## TASK
Recast the records as a Markdown table with the columns "No." and "Text", starting at the line that contains "Click the Navigate Backwards blue arrow" and ending at the end of the records, one row per line with blank lines omitted. Leave the pictures out.

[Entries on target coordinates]
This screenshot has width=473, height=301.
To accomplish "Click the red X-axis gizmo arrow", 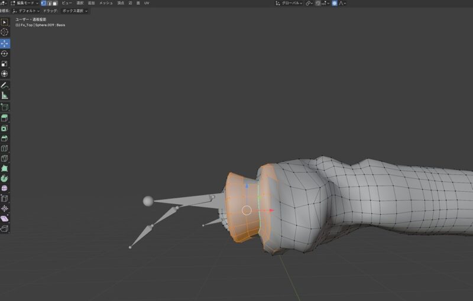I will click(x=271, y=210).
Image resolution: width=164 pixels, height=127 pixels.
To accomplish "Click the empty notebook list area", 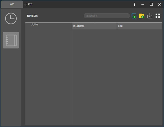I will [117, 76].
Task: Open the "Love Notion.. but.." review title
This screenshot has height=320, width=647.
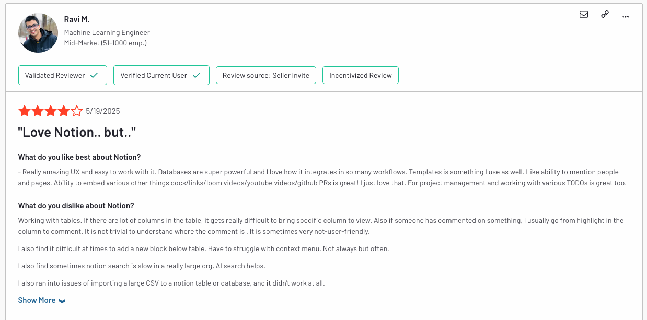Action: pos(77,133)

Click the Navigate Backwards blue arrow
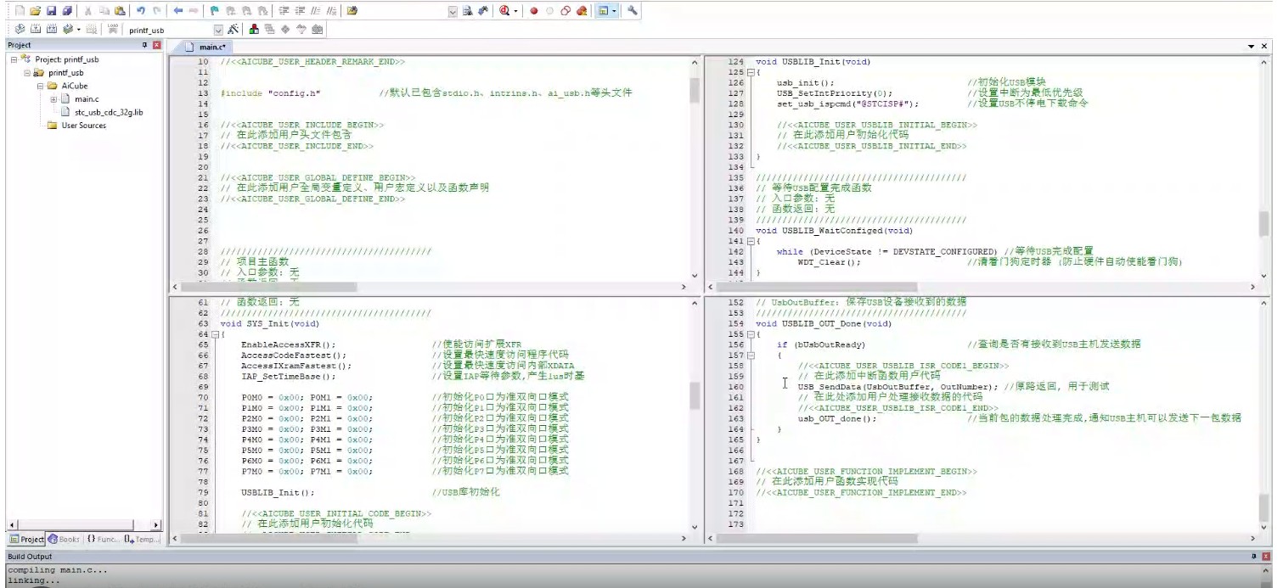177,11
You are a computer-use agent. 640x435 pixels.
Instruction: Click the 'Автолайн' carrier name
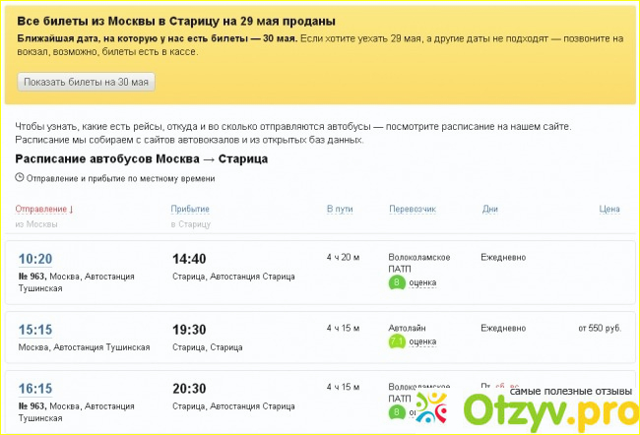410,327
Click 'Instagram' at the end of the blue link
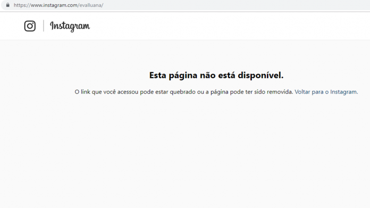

## ANSWER
| No. | Text |
|---|---|
| 1 | Click the Navigate Backwards blue arrow |
| 2 | 177,11 |
| 3 | You are a computer-use agent. 640x435 pixels. |
| 4 | Instruction: Click the 'Автолайн' carrier name |
| 5 | 410,327 |
| 6 | Click 'Instagram' at the end of the blue link |